The neural network operation prediction method outperformed the overall defect prognosis approach. The neural network is effectively used in differentiating defects because the difference between the real values and the neural network is relatively tiny. Figure 13 depicts the progression in data deterioration for bearings from the desired operating condition to a severe operation index for this bearing. These data cover the time period from 23/10 to 2/12, with a variety of bearings operating at 2700 RPM. The loading condition is applied by screw tightening until a deep state is attained, in accordance with the ISO 10816-3 Vibration Severity Chart.

Fig. 13
figure 13

Comparison actual value and ANN

Conclusions

This work uses a novel method to detect the trend in features used in the bearing fault detection process. rat method has been influential in the extraction well and the necessary features associated with each failure independently and given sufficient accuracy in distinguishing different types of defects.

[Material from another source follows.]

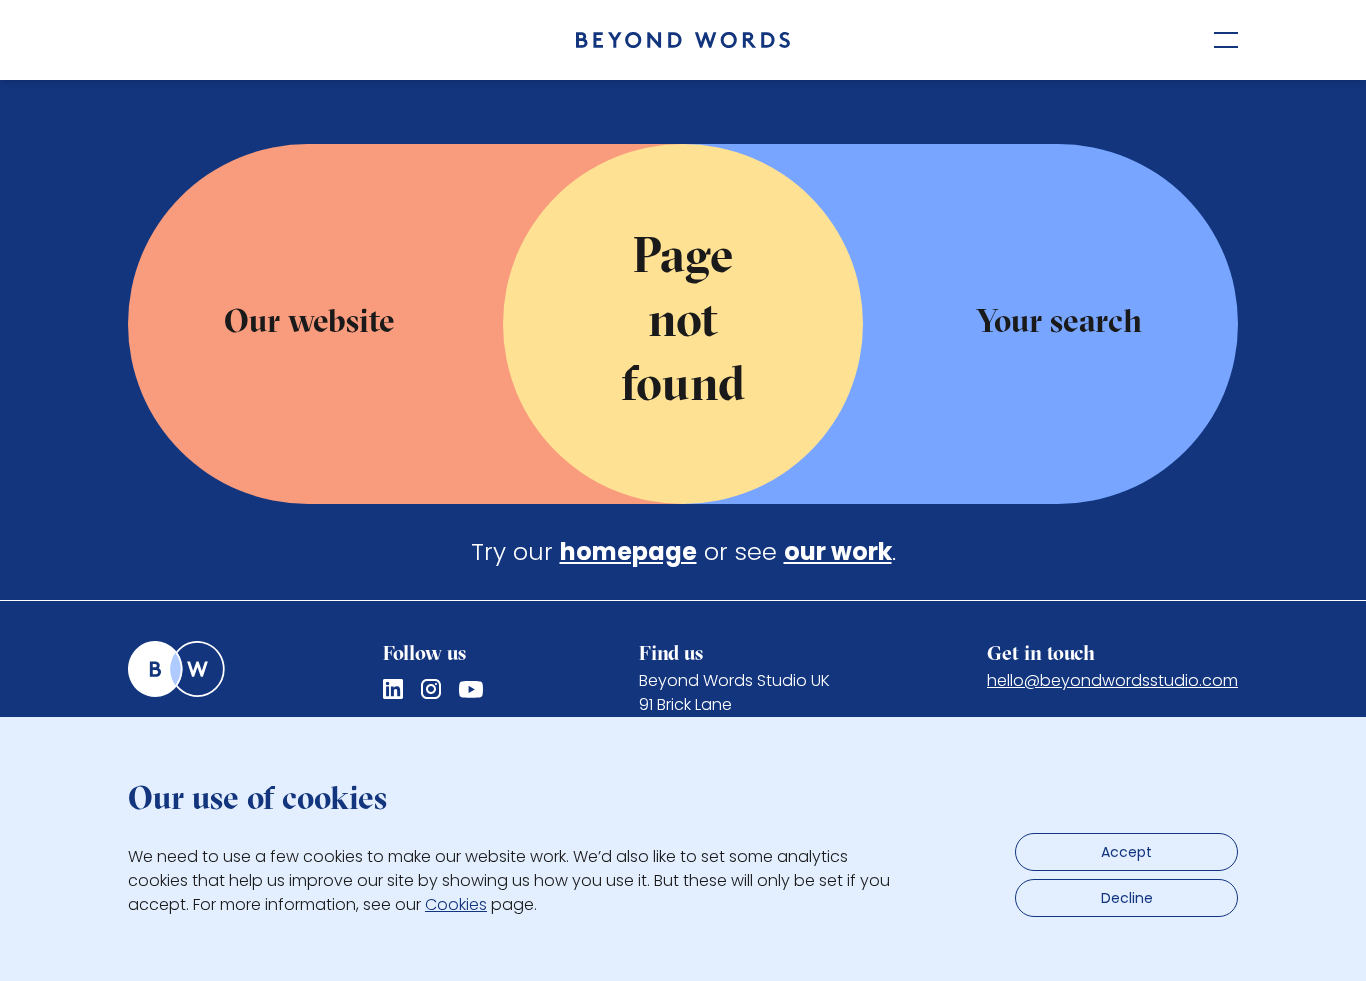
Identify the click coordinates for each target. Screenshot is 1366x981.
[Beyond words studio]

The TD features are chosen to identify the different types of faults in the rotating machine. The rat determines the relationship between fault and feature by examining the data trend for those alternatives. By analyzing the data associated with each failure, the rat technique has demonstrated that this data can be used to discover flaws. The machine's deterioration has been located. The rat discovered that not all fault kinds share the same criteria for identification. In other words, as indicated in all tables, each defect has specific characteristics. The best and most important approach for fault detection is considered to be ANN. The statement of machine operation status is detected by ANN with a detection rate of 100%, whether it is operating normally or not.